- _TASK TO CARRY OUT_: Reproduce each of the following records verbatim, line for line.
★ ★ ★
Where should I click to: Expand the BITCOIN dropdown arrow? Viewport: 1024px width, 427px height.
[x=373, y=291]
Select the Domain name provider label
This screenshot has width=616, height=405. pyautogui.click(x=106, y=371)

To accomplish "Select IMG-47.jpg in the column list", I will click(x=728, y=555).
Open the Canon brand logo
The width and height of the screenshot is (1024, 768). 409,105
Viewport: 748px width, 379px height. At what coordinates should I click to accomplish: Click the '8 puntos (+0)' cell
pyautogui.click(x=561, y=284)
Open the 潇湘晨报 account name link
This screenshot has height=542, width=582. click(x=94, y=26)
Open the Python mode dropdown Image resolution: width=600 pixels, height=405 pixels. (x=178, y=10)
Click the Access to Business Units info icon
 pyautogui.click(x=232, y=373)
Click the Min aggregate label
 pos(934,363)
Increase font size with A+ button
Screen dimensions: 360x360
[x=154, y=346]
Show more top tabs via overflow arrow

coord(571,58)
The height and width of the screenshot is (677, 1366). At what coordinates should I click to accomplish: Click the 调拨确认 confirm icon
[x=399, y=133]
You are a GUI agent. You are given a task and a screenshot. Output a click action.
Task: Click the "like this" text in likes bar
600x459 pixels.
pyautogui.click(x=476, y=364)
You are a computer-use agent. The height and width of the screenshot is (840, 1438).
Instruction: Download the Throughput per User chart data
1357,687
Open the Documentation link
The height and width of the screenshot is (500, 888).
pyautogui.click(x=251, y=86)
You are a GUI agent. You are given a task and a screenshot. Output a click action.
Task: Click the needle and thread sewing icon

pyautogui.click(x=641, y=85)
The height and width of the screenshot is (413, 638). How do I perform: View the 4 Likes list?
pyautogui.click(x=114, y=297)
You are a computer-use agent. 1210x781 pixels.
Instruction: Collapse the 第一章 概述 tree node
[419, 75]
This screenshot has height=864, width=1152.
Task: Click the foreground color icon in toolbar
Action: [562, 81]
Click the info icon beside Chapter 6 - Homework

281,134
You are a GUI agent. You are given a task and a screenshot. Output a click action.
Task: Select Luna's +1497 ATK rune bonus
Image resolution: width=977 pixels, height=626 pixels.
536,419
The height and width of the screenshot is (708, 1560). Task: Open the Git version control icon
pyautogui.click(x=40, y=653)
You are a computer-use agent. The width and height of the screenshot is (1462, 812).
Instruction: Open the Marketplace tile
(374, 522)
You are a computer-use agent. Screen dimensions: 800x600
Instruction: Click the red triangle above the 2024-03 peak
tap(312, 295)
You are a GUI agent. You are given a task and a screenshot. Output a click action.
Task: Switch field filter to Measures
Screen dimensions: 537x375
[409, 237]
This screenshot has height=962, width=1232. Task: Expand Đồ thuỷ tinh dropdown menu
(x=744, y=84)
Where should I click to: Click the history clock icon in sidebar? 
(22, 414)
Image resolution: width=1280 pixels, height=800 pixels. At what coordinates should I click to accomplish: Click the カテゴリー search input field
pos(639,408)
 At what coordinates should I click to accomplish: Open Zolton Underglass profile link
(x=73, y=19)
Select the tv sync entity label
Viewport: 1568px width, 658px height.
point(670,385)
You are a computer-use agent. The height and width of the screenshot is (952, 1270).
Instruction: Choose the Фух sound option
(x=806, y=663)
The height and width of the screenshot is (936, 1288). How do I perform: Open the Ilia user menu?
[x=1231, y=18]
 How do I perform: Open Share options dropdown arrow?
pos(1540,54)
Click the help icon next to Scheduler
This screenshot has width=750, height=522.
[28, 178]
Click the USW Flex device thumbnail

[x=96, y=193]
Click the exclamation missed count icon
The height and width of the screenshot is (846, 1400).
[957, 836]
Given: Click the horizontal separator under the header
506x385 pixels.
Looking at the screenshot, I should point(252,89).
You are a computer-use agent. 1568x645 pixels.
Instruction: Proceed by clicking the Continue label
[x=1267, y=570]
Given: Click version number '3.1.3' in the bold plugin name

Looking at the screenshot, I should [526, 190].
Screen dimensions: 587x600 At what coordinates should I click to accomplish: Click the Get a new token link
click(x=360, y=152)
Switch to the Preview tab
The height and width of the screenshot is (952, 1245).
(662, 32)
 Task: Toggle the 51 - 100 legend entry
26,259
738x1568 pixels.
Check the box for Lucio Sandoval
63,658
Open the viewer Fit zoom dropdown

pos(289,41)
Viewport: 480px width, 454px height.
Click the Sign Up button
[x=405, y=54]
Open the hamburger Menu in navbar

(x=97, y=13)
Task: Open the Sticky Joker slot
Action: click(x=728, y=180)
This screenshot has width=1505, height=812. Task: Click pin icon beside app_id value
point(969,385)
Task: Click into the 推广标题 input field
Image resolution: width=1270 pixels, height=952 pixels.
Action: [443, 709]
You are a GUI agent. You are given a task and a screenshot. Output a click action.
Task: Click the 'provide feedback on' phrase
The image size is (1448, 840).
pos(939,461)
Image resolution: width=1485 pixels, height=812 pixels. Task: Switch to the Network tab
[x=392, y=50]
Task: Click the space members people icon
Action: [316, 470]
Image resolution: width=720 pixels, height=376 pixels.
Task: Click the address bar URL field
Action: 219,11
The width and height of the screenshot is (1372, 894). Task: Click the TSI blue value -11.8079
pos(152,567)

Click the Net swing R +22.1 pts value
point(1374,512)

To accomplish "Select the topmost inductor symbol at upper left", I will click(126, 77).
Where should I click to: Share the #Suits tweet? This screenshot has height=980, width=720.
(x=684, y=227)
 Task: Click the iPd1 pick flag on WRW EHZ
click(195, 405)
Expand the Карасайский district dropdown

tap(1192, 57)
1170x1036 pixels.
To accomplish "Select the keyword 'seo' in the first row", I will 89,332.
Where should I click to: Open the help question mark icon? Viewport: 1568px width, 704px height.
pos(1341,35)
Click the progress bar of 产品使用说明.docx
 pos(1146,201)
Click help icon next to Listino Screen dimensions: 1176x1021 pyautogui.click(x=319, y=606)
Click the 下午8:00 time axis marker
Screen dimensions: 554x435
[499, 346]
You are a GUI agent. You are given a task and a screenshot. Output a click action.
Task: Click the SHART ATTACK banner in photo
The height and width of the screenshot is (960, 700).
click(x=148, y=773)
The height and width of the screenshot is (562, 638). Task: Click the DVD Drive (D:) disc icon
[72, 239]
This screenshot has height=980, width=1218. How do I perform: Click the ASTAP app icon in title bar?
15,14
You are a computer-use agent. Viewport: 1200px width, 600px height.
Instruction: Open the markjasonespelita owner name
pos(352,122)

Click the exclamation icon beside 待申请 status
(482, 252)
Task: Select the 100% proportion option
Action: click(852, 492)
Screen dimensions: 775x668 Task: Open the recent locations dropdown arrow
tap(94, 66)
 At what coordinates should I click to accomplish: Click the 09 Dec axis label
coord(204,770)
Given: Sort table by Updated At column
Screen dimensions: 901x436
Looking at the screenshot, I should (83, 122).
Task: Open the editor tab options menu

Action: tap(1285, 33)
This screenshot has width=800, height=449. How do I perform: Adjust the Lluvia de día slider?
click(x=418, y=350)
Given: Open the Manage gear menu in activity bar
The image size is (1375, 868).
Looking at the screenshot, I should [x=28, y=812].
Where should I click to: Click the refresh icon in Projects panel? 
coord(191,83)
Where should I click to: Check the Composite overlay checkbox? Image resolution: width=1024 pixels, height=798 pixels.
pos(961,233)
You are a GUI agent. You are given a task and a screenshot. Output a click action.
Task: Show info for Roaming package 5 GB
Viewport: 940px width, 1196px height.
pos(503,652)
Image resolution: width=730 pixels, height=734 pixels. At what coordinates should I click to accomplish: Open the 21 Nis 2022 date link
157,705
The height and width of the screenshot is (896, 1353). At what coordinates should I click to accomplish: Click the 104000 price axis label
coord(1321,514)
★ ★ ★
- _FINISHED EXERCISE_:
Where should I click to: Expand the BITCOIN dropdown arrow? Viewport: 1024px width, 427px height.
[x=373, y=291]
Select the Domain name provider label
This screenshot has width=616, height=405. pyautogui.click(x=106, y=371)

To accomplish "Select IMG-47.jpg in the column list", I will click(x=728, y=555).
Open the Canon brand logo
The width and height of the screenshot is (1024, 768). 409,105
Viewport: 748px width, 379px height. At what coordinates should I click to accomplish: Click the '8 puntos (+0)' cell
pyautogui.click(x=561, y=284)
Open the 潇湘晨报 account name link
This screenshot has height=542, width=582. click(x=94, y=26)
Open the Python mode dropdown Image resolution: width=600 pixels, height=405 pixels. (x=178, y=10)
Click the Access to Business Units info icon
 pyautogui.click(x=232, y=373)
Click the Min aggregate label
 pos(934,363)
Increase font size with A+ button
Screen dimensions: 360x360
[x=154, y=346]
Show more top tabs via overflow arrow

coord(571,58)
The height and width of the screenshot is (677, 1366). At what coordinates should I click to accomplish: Click the 调拨确认 confirm icon
[x=399, y=133]
You are a GUI agent. You are given a task and a screenshot. Output a click action.
Task: Click the "like this" text in likes bar
600x459 pixels.
pyautogui.click(x=476, y=364)
You are a computer-use agent. The height and width of the screenshot is (840, 1438).
Instruction: Download the Throughput per User chart data
1357,687
Open the Documentation link
The height and width of the screenshot is (500, 888).
pyautogui.click(x=251, y=86)
You are a GUI agent. You are given a task and a screenshot. Output a click action.
Task: Click the needle and thread sewing icon

pyautogui.click(x=641, y=85)
The height and width of the screenshot is (413, 638). How do I perform: View the 4 Likes list?
pyautogui.click(x=114, y=297)
You are a computer-use agent. 1210x781 pixels.
Instruction: Collapse the 第一章 概述 tree node
[419, 75]
This screenshot has height=864, width=1152.
Task: Click the foreground color icon in toolbar
Action: [562, 81]
Click the info icon beside Chapter 6 - Homework

281,134
You are a GUI agent. You are given a task and a screenshot. Output a click action.
Task: Select Luna's +1497 ATK rune bonus
Image resolution: width=977 pixels, height=626 pixels.
536,419
The height and width of the screenshot is (708, 1560). Task: Open the Git version control icon
pyautogui.click(x=40, y=653)
You are a computer-use agent. The width and height of the screenshot is (1462, 812).
Instruction: Open the Marketplace tile
(374, 522)
You are a computer-use agent. Screen dimensions: 800x600
Instruction: Click the red triangle above the 2024-03 peak
tap(312, 295)
You are a GUI agent. You are given a task and a screenshot. Output a click action.
Task: Switch field filter to Measures
Screen dimensions: 537x375
[409, 237]
This screenshot has height=962, width=1232. Task: Expand Đồ thuỷ tinh dropdown menu
(x=744, y=84)
Where should I click to: Click the history clock icon in sidebar? 
(22, 414)
Image resolution: width=1280 pixels, height=800 pixels. At what coordinates should I click to accomplish: Click the カテゴリー search input field
pos(639,408)
 At what coordinates should I click to accomplish: Open Zolton Underglass profile link
(x=73, y=19)
Select the tv sync entity label
Viewport: 1568px width, 658px height.
point(670,385)
You are a computer-use agent. The height and width of the screenshot is (952, 1270).
Instruction: Choose the Фух sound option
(x=806, y=663)
The height and width of the screenshot is (936, 1288). How do I perform: Open the Ilia user menu?
[x=1231, y=18]
 How do I perform: Open Share options dropdown arrow?
pos(1540,54)
Click the help icon next to Scheduler
This screenshot has width=750, height=522.
[28, 178]
Click the USW Flex device thumbnail

[x=96, y=193]
Click the exclamation missed count icon
The height and width of the screenshot is (846, 1400).
[957, 836]
Given: Click the horizontal separator under the header
506x385 pixels.
Looking at the screenshot, I should point(252,89).
You are a computer-use agent. 1568x645 pixels.
Instruction: Proceed by clicking the Continue label
[x=1267, y=570]
Given: Click version number '3.1.3' in the bold plugin name

Looking at the screenshot, I should [526, 190].
Screen dimensions: 587x600 At what coordinates should I click to accomplish: Click the Get a new token link
click(x=360, y=152)
Switch to the Preview tab
The height and width of the screenshot is (952, 1245).
(662, 32)
 Task: Toggle the 51 - 100 legend entry
26,259
738x1568 pixels.
Check the box for Lucio Sandoval
63,658
Open the viewer Fit zoom dropdown

pos(289,41)
Viewport: 480px width, 454px height.
Click the Sign Up button
[x=405, y=54]
Open the hamburger Menu in navbar

(x=97, y=13)
Task: Open the Sticky Joker slot
Action: click(x=728, y=180)
This screenshot has width=1505, height=812. Task: Click pin icon beside app_id value
point(969,385)
Task: Click into the 推广标题 input field
Image resolution: width=1270 pixels, height=952 pixels.
Action: [443, 709]
You are a GUI agent. You are given a task and a screenshot. Output a click action.
Task: Click the 'provide feedback on' phrase
The image size is (1448, 840).
pos(939,461)
Image resolution: width=1485 pixels, height=812 pixels. Task: Switch to the Network tab
[x=392, y=50]
Task: Click the space members people icon
Action: [316, 470]
Image resolution: width=720 pixels, height=376 pixels.
Task: Click the address bar URL field
Action: 219,11
The width and height of the screenshot is (1372, 894). Task: Click the TSI blue value -11.8079
pos(152,567)

Click the Net swing R +22.1 pts value
point(1374,512)

To accomplish "Select the topmost inductor symbol at upper left", I will click(126, 77).
Where should I click to: Share the #Suits tweet? This screenshot has height=980, width=720.
(x=684, y=227)
 Task: Click the iPd1 pick flag on WRW EHZ
click(195, 405)
Expand the Карасайский district dropdown

tap(1192, 57)
1170x1036 pixels.
To accomplish "Select the keyword 'seo' in the first row", I will 89,332.
Where should I click to: Open the help question mark icon? Viewport: 1568px width, 704px height.
pos(1341,35)
Click the progress bar of 产品使用说明.docx
 pos(1146,201)
Click help icon next to Listino Screen dimensions: 1176x1021 pyautogui.click(x=319, y=606)
Click the 下午8:00 time axis marker
Screen dimensions: 554x435
[499, 346]
You are a GUI agent. You are given a task and a screenshot. Output a click action.
Task: Click the SHART ATTACK banner in photo
The height and width of the screenshot is (960, 700).
click(x=148, y=773)
The height and width of the screenshot is (562, 638). Task: Click the DVD Drive (D:) disc icon
[72, 239]
This screenshot has height=980, width=1218. How do I perform: Click the ASTAP app icon in title bar?
15,14
You are a computer-use agent. Viewport: 1200px width, 600px height.
Instruction: Open the markjasonespelita owner name
pos(352,122)

Click the exclamation icon beside 待申请 status
(482, 252)
Task: Select the 100% proportion option
Action: click(852, 492)
Screen dimensions: 775x668 Task: Open the recent locations dropdown arrow
tap(94, 66)
 At what coordinates should I click to accomplish: Click the 09 Dec axis label
coord(204,770)
Given: Sort table by Updated At column
Screen dimensions: 901x436
Looking at the screenshot, I should (83, 122).
Task: Open the editor tab options menu

Action: tap(1285, 33)
This screenshot has width=800, height=449. How do I perform: Adjust the Lluvia de día slider?
click(x=418, y=350)
Given: Open the Manage gear menu in activity bar
The image size is (1375, 868).
Looking at the screenshot, I should [x=28, y=812].
Where should I click to: Click the refresh icon in Projects panel? 
coord(191,83)
Where should I click to: Check the Composite overlay checkbox? Image resolution: width=1024 pixels, height=798 pixels.
pos(961,233)
You are a GUI agent. You are given a task and a screenshot. Output a click action.
Task: Show info for Roaming package 5 GB
Viewport: 940px width, 1196px height.
pos(503,652)
Image resolution: width=730 pixels, height=734 pixels. At what coordinates should I click to accomplish: Open the 21 Nis 2022 date link
157,705
The height and width of the screenshot is (896, 1353). At what coordinates should I click to accomplish: Click the 104000 price axis label
coord(1321,514)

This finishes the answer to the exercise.